Having some real difficulty here.
I have modeled a power armour helmet from Fallout with some complex elements to it (the two tubes on either side for example). I unwrapped it as accurately as possible but it's now giving me hell with baking a decent looking normal map and with using it in Substance Painter.
I have a high poly which needs some additional details on it but I don't want to touch it until I know what's going wrong and if I need to make my original model more low poly and then unwrap it again.
The unwrap at the moment. Tried my best to fit everything on there but I'm afraid some elements are too small to give a good looking result.
This is the normal map I'm getting from 3ds Max. Any ways to stop the cage from intersecting like that? And why are certain areas completely black?
Should I continue with the high poly then make a new low poly using retopology? Should I separate the UV's onto separate grids to give them a higher resolution?
Any help would be greatly appreciated!
(Ps. Smoothing groups are applied to the low poly and the unwrap has a seam on each hard edge).
Replies
Any advice for getting rid of the red areas? There's a lot of geometry that intersects quite easily on this model, could I separate it to avoid this problem then compile it into one normal map?
About the red color it's a ray miss, means your cage is not pushed high enough the encompass all your highpoly mesh. You can try to set the cage push value slightly higher and test render that again. Also, if you haven't aware there's a 'shaded' option on projection modifier that you can turn on to better preview the cage distance from your lowpoly to highpoly.
About the black area, well that's just preview so don't worry about that.
Personally I'll stay away from mental ray to bake texture. But that's just me, scanline give a better result with less setting as far as I know.

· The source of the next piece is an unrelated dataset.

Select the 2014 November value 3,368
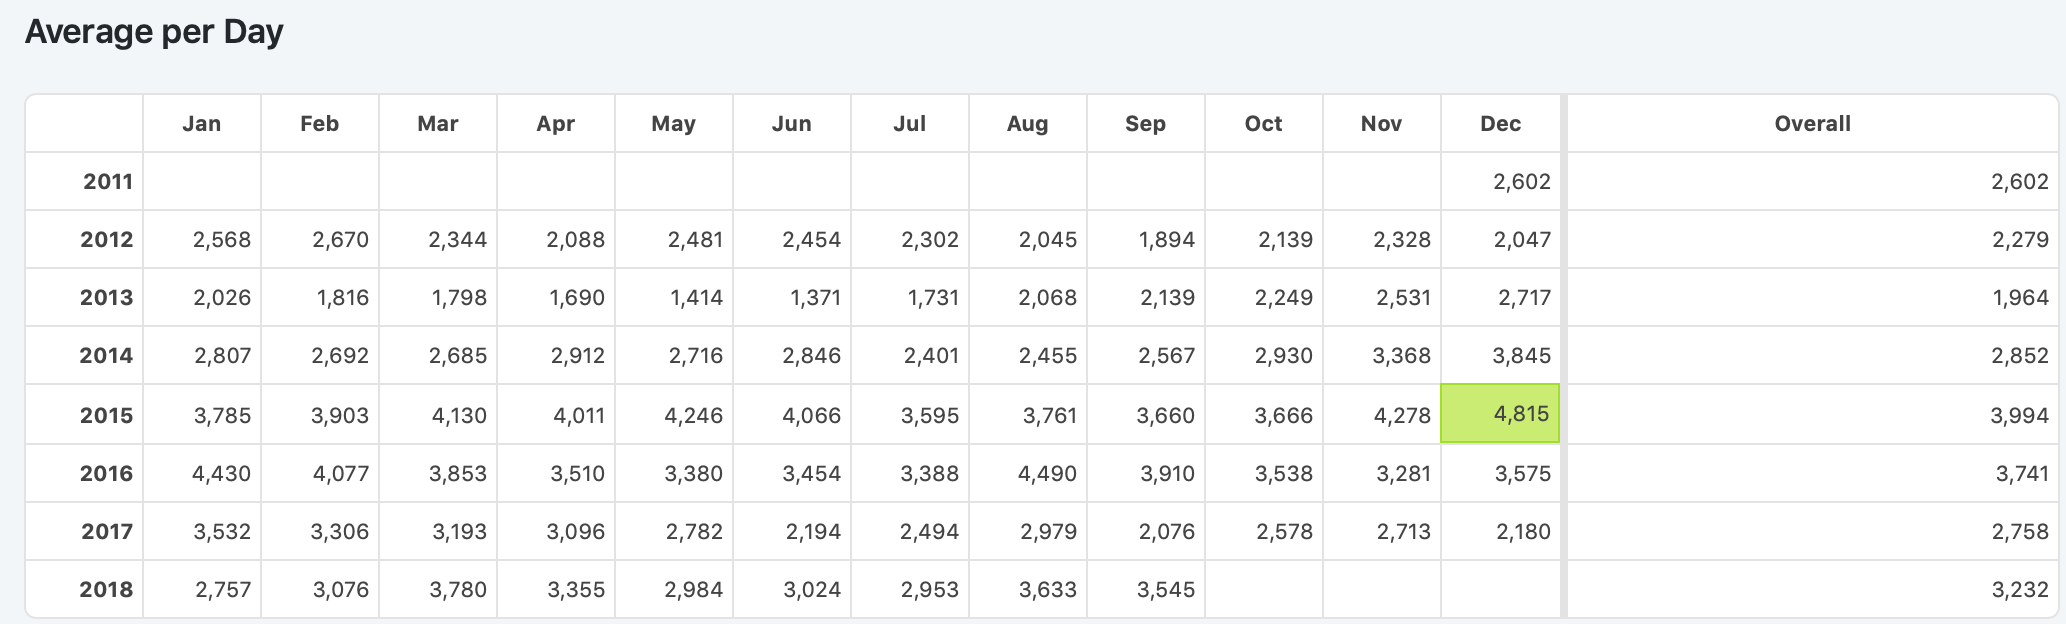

- if cages are intersecting, you should explode the meshes (high and low together), so there are no pieces touching each other
Thanks for that advice. I didn't realise the render was just a preview. Learning as I go!
I've experimented with pushing the cage but the problem is if it goes too far then it interferes with the cage from another section. Meaning the ray miss is fixed in one area but reappears in another. What are your thoughts on the unwrap? Could it be less crowded perhaps?

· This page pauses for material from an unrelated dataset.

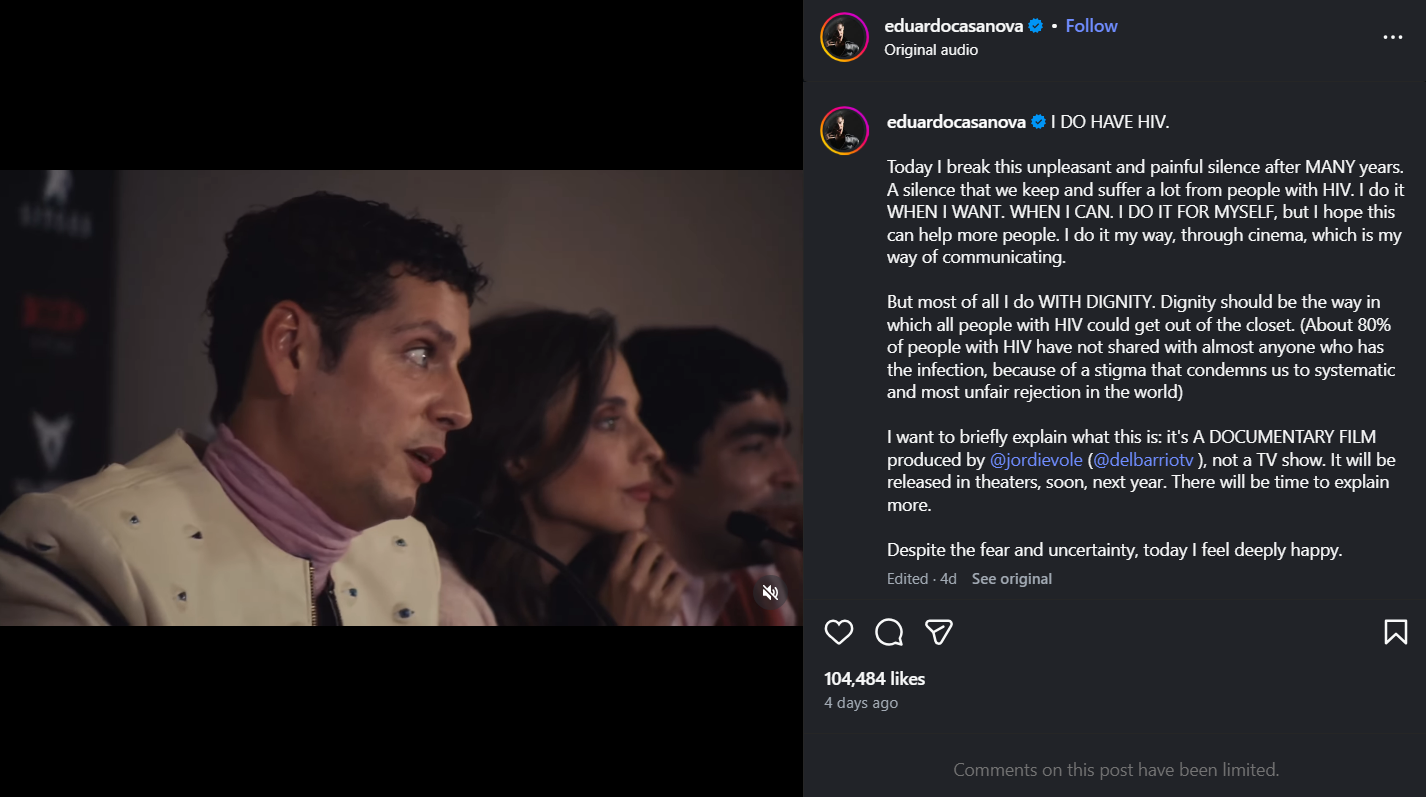Unmute the video with the speaker icon
The width and height of the screenshot is (1426, 797).
[770, 593]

Actually I think you could solve this rather easily. Set your timeline to 2 frames. Have frame 0 be the origin with all meshes/elements set to how you would like them to appear in-game (so high poly on one layer set at origin and low poly on another layer and set to origin). Then, activate auto key and key for frame 0 on all elements. Afterwards, move your time slider to the second frame, separate the meshes/elements so that they are still paired between high poly and low poly (same position), but not put together as a game ready mesh (you are exploding the mesh for an "exploded bake"). Set the second frame key for all elements. Turn off keying (and save). Now - go to frame 2 and try pushing your cage again. There should be little (if any) cage overlaps occurring. Keeping your time slider set to frame 2, go ahead and do a bake. See what kind of results that gives. No messing with vertices position, no messing with UV's. http://wiki.polycount.com/wiki/Texture_Baking#Solving_Intersections has some info on this for you.
If I made those two complicated tubes on the sides cylinders, could a normal map give it the impression of having that segmented sort of shape?